How a physician documents patient encounters in an electronic health records system can impact the quality of care his or her patients receive, according to a new study published in the Journal of the American Medical Informatics Association.
Brigham and Women's Hospital researchers partnered with colleagues at other organizations to study 18,569 patient visits for 7,000 patients to 234 primary care physicians. the study measured 15 EHR-based coronary artery disease and diabetes measures assessed within 30 days of a patient visit.
Nine percent of the physicians dictated their notes by telephone, which were transcribed and uploaded into the EHR. Sixty-eight percent of them used structured documentation in the EHRs, such as templates; 62 percent typed their notes in free text into the EHRs.

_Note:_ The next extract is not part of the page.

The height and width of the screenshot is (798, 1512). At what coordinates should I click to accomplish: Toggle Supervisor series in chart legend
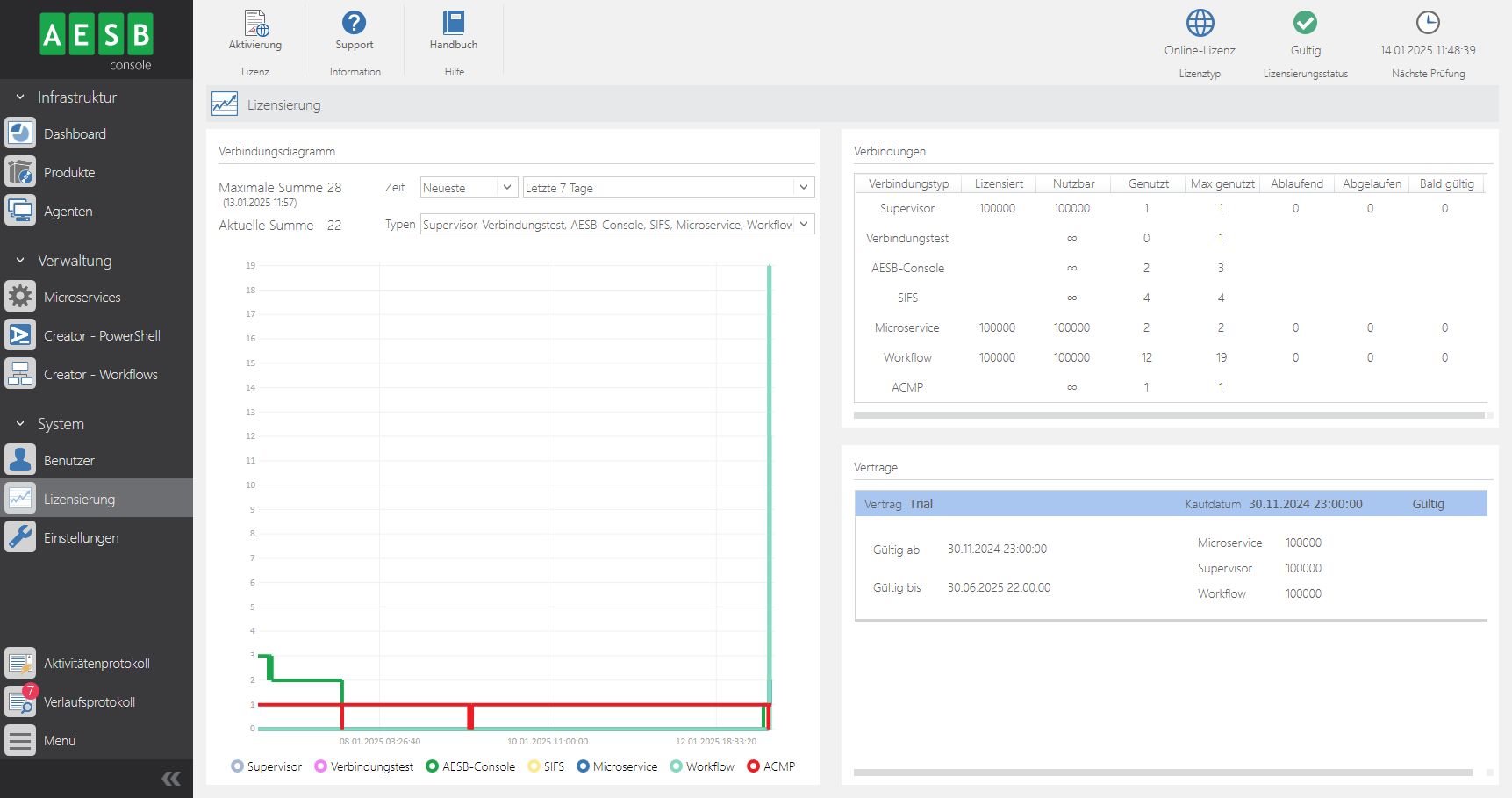267,766
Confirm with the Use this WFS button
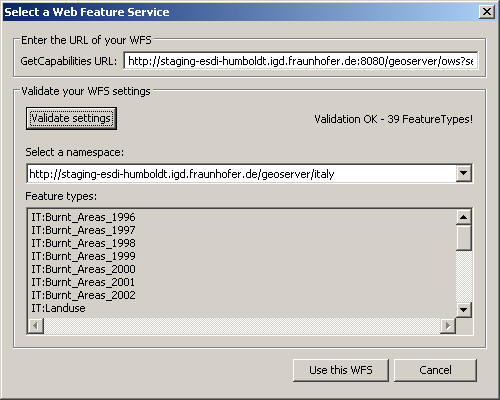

The researchers found that the quality of care appeared "significantly worse" for those who dictated over the phone than for physicians using the other two documentation styles on three of the 15 measures. The structured documenters scored better on three measures, and the free texters scored better on one measure.
"Physicians who more intensively interact with their EHRs through their documentation style may pay greater attention to coded fields and clinical decision support and thus may deliver higher quality care," the study's authors wrote.
"Dictating may be easier for the doctor, but patients need to be careful," said lead author Jeffrey Linder, M.D., associate professor of medicine at BWH and Harvard Medical School. "Doctors who dictate may not be paying as close attention to information and alerts in the electronic health record that are important for patient health."
Docs often balk when asked to change their workflows and habits to accommodate EHRs, but in the search to improve physician adoption of health IT, CIOs may do well to share the benefits to patients of doing so.